* _TEXTE FOURNI_:
......
Seule lot de consolation pour les ménages, les prix à la consommation ont reculé de 0,1 % en octobre dans l’Hexagone, affichant un glissement annuel de 2,7 %, un plus bas depuis décembre 2007.

Cette baisse s’explique évidemment par le recul des prix énergétiques (- 3,7 % sur le seul mois d’octobre). Dans ce cadre, compte tenu de la poursuite de la baisse des cours pétroliers mais aussi de l’ensemble des matières premières, ce repli devrait s’accentuer dans les prochains mois.

En outre, si les prix des services ont augmenté de 0,4 % en octobre, il faut noter que les prix des biens manufacturés ont stagné en octobre. Autrement dit, si la hausse des prix énergétiques a mis du temps à se répercuter sur les prix des autres biens manufacturés, la répercussion de la baisse est beaucoup plus rapide.

Dans ce cadre, l’inflation française devrait repasser sous les 2 % au plus tard en mars prochain.

Évidemment, il s’agit d’une bonne nouvelle pour le pouvoir d’achat des ménages. Mais seulement temporairement. Car, dans le même temps, la France est aussi affectée par un recul de son activité, qui devrait aggraver les destructions d’emplois enregistrées au deuxième trimestre et affaiblir par là même le moteur premier du pouvoir d’achat, en l’occurrence les salaires.

Ne l’oublions pas : le bon pouvoir d’achat n’est pas la résultante d’une faible inflation, qui va souvent de pair avec la morosité de l’emploi, mais le produit d’un emploi dynamique. Il faudra donc encore attendre, d’autant que la récession est en train de s’installer dans l’ensemble de la zone euro, même si la France semble y avoir échappé statistiquement.

Marc Touati



Et les marchés dans tout ça ?

Les taux longs repartent à la baisse.
......
* _CONSIGNES DE TRAVAIL_:
• A. Répondez à ces questions sur le texte fourni :
(i) De combien les prix à la consommation ont-ils reculé en octobre ?
(ii) Quelle a été l'évolution des prix énergétiques sur le seul mois d'octobre ?
(iii) À quelle échéance l'inflation française devrait-elle repasser sous les 2 % ?
• B. Comment traduire en anglais cette phrase du texte fourni : « Évidemment, il s’agit d’une bonne nouvelle pour le pouvoir d’achat des ménages. » ?
• C. Selon le texte fourni, pourquoi la bonne nouvelle pour le pouvoir d'achat des ménages ne serait-elle que temporaire ? Répondez en une à trois phrases.

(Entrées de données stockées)
......
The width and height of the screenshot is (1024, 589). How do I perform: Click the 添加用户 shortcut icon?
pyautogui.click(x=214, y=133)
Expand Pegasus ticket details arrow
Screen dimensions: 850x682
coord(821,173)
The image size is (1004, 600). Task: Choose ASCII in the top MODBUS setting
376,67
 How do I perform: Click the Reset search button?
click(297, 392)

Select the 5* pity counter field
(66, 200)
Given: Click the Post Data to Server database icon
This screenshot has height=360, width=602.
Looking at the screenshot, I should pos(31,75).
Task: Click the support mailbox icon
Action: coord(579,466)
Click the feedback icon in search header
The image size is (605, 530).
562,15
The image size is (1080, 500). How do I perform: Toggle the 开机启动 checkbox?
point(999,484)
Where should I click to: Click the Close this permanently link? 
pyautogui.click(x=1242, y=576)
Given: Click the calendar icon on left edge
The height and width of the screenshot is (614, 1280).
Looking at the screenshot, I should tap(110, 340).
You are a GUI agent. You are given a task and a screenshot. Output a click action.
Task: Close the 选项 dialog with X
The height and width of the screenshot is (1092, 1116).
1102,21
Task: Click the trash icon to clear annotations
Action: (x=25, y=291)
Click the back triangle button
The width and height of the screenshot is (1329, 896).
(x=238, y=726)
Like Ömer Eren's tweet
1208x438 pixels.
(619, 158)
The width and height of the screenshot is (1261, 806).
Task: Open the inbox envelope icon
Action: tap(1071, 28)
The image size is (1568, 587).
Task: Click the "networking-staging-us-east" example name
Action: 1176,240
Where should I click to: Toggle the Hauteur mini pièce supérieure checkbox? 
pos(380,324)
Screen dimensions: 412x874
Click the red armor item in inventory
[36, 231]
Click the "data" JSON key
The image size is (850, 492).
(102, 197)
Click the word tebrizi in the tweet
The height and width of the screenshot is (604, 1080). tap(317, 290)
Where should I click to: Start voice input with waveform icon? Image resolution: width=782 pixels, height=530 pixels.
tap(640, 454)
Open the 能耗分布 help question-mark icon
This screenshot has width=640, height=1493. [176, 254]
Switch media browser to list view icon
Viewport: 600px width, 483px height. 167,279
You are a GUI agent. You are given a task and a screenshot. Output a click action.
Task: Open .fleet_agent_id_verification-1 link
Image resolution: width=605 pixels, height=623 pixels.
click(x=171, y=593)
......
* _CORRIGÉ_:
• A.
(i) De 0,1 %.
(ii) Un recul de 3,7 %.
(iii) Au plus tard en mars prochain.

• B. Obviously, this is good news for households' purchasing power.

• C. La France est aussi affectée par un recul de son activité. Ce recul devrait aggraver les destructions d'emplois enregistrées au deuxième trimestre et affaiblir ainsi les salaires, moteur premier du pouvoir d'achat.